The Thue-Morse word $\mu^\infty(\sa{a})$ is an example of an infinite overlap-free word. It is generated by the Thue-Morse morphism $\mu$ (defined by $\mu(\sa{a})=\sa{ab}$ and $\mu(\sa{b})=\sa{ba}$) that preserves overlap-freeness of words.
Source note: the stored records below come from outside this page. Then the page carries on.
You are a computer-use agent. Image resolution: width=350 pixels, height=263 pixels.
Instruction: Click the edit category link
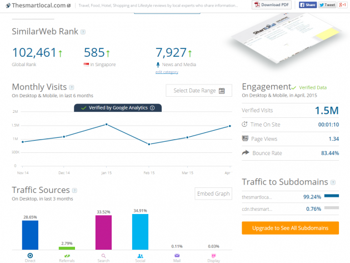point(167,72)
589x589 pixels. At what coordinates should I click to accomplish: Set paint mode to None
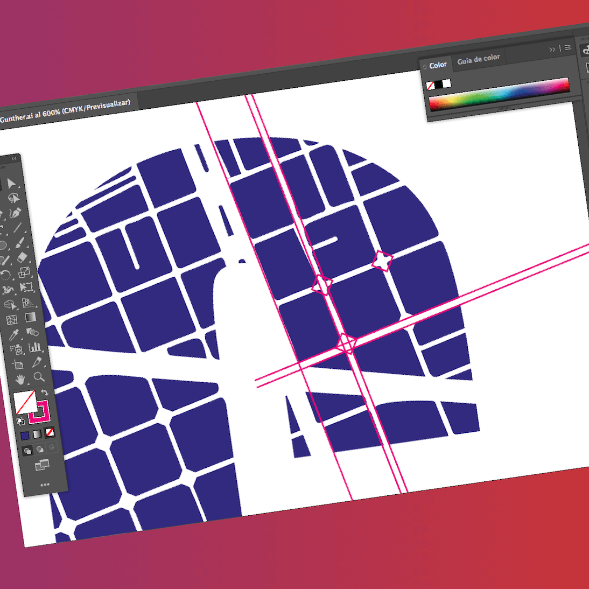(50, 432)
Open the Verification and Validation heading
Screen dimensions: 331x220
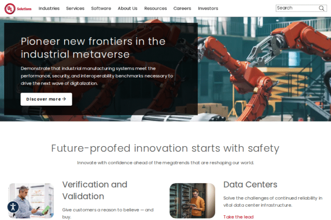click(x=95, y=190)
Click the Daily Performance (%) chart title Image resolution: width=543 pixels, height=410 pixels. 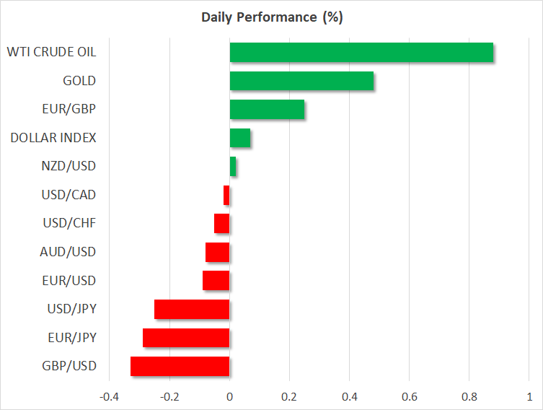tap(271, 17)
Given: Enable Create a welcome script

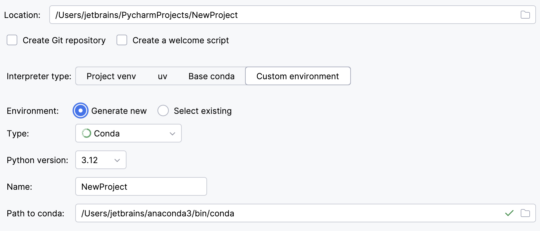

For a binary word $x$ we define its decomposition $uyv=x$, formally a triple $(u,y,v)$, in which $|u|$ is the smallest position on $x$ of a longest factor $y$ that belongs to $\{\sa{ab},\sa{ba}\}^+$. The decomposition is called a Restivo-Salemi (RS) factorisation if $u,v\in \{\mv,\sa{a},\sa{b},\sa{aa},\sa{bb}\}$. RS-factorisations are transformed into words in $\{\sa{ab},\sa{ba}\}^*$ by the partial functions $f$ or $g$ as follows ($c$ and $d$ are letters and the bar function exchanges letters $\sa{a}$ and $\sa{b}$): \[f(uyv)=\left\{\begin{array}{ll} y & \mbox{if } u=v=\mv \cr \bar{c}cy & \mbox{if } u=c \mbox{ or } cc \mbox{ and } v=\mv \cr yd\bar{d} & \mbox{if } u=\mv \mbox{ and } v=d \mbox{ or } dd \cr \bar{c}cyd\bar{d} & \mbox{if } u=c \mbox{ or } cc \mbox{ and } v=d \mbox{ or } dd \end{array}\right. \] \[g(uyv)=\left\{\begin{array}{ll} y & \mbox{if } u=v=\mv \cr \bar{c}cy & \mbox{if } u=c \mbox{ or } cc \mbox{ and } v=\mv \cr yd\bar{d} & \mbox{if } u=\mv \mbox{ or } c \mbox{ or } cc \mbox{ and } v=d \mbox{ or } dd \end{array}\right. \]

    \begin{algorithmic}
 \WHILE{$|x|\gt 6$}
   \COMMENT{below $c$ and $d$ are letter variables}
   \STATE $uyv\leftarrow \mbox{RS-factorisation}(x)$
   \IF{$uyv$ is not an RS-factorisation}
     \RETURN{False}
   \ENDIF
   \IF{$[u=cc$ \AND $(ccc$ \OR $cc\bar{c}cc\bar{c}c \mbox{ prefix of } uy)]$ \OR
   $[v=dd$ \AND $(ddd$ \OR $d\bar{d}dd\bar{d}dd \mbox{ suffix of } uy)]$}
     \RETURN{False}
   \ENDIF
   \IF{$(u=c$ \OR $u=cc)$ \AND $(v=d$ \OR $v=dd)$ \AND
       $uyv \mbox{ is a square}$}
     \STATE $x\leftarrow \mu^{-1}(g(uyv))$
   \ELSE
     \STATE $x\leftarrow \mu^{-1}(f(uyv))$
   \ENDIF
 \ENDWHILE
 \RETURN{True}
    \end{algorithmic}